Title:  Eigenvalue Multiplicities of the Hodge Laplacian on Coexact 2-Forms for Generic Metrics on 5-Manifolds

Abstract:  In 1976, Uhlenbeck used transversality theory to show that on a closed Riemannian manifold, the eigenvalues of the Laplace-Beltrami operator are all simple for a residual set of C^r metrics.
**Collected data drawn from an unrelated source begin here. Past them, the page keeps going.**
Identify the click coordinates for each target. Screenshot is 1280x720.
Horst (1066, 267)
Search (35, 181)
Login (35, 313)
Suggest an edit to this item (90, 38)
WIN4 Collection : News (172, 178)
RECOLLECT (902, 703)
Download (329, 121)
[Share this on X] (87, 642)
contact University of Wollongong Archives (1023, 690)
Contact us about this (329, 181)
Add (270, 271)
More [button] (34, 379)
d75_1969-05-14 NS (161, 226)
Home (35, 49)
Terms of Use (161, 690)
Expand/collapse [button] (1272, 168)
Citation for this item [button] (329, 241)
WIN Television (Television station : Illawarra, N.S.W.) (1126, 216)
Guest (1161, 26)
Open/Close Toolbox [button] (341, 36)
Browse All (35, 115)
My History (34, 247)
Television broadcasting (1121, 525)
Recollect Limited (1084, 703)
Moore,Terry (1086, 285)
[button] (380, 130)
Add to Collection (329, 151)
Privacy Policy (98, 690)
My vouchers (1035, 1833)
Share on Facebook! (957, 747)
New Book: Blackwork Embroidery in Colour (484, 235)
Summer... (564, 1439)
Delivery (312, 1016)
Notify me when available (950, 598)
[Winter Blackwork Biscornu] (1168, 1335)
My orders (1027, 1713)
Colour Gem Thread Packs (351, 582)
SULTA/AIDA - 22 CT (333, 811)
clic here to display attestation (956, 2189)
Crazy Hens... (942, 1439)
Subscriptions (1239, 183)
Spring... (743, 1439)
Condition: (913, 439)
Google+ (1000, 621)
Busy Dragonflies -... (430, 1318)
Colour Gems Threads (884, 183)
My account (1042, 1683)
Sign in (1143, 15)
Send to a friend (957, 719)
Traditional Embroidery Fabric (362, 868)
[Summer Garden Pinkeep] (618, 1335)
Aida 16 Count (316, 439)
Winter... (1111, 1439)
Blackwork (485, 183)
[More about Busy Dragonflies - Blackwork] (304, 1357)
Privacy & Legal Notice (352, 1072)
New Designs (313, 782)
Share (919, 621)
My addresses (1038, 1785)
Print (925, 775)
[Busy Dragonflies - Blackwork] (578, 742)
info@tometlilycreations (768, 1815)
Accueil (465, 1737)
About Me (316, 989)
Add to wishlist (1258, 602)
In 2012, Enciso and Peralta-Salas established an analogue of Uhlenbeck's theorem for differential forms, showing that on a closed 3-manifold, there exists a residual set of C^r metrics such that the nonzero eigenvalues of the Hodge Laplacian on k forms are all simple.  We continue to address the question of whether Uhlenbeck's theorem can be extended to differential forms by proving that for a residual set of C^r metrics, the nonzero eigenvalues of the Hodge Laplacian acting on coexact 2-forms on a closed 5-manifold have multiplicity 2.  We structure our argument around a study of the Beltrami operator, using techniques from perturbation theory to show that the Beltrami operator has only simple eigenvalues for a residual set of metrics.  We further establish even eigenvalue multiplicities for the Hodge Laplacian acting on coexact k-forms in the more general setting n=4m+1 and k=2m.